Stored data:
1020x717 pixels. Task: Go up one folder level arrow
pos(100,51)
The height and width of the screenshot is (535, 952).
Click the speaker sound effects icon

* * *

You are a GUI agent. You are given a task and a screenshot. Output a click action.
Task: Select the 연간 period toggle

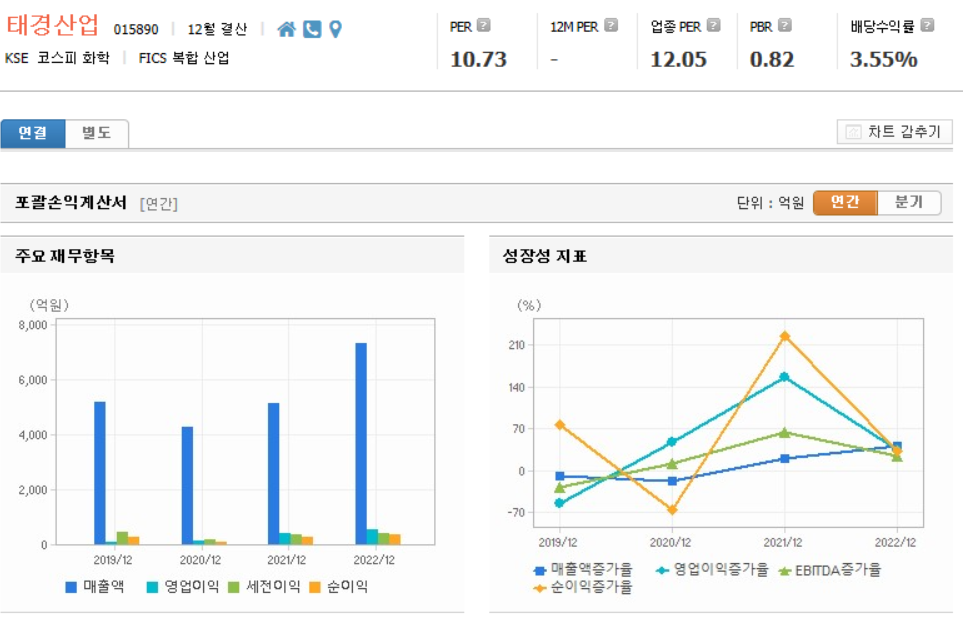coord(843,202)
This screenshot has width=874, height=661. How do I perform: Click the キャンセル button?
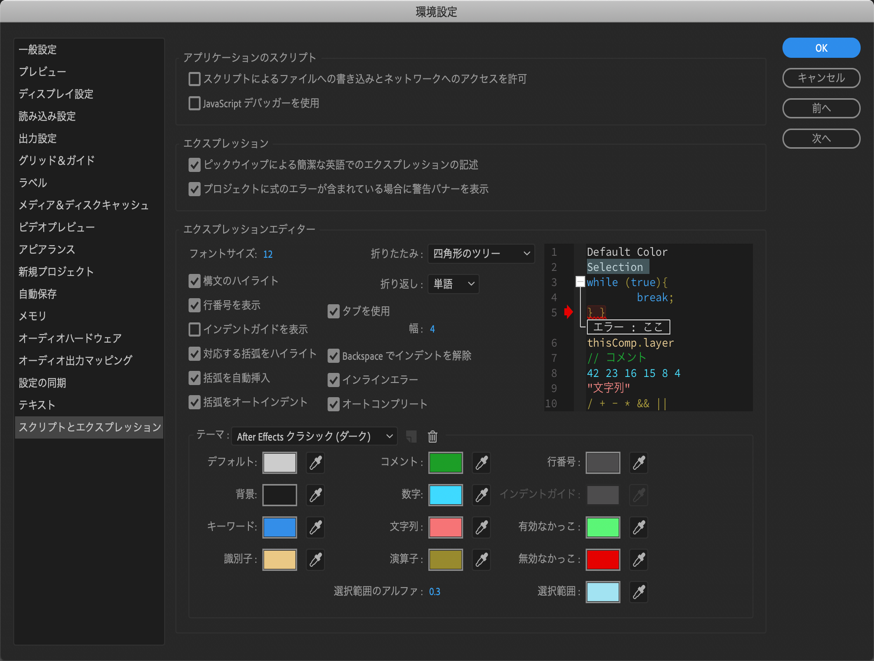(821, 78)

What this task involves: Reproduce verbatim only the segment of the listing bounded by the line containing "1020x717 pixels. Task: Go" and the line containing "Click the speaker sound effects icon", with both boundary lines included.

Written solution:
1020x717 pixels. Task: Go up one folder level arrow
pos(100,51)
The height and width of the screenshot is (535, 952).
Click the speaker sound effects icon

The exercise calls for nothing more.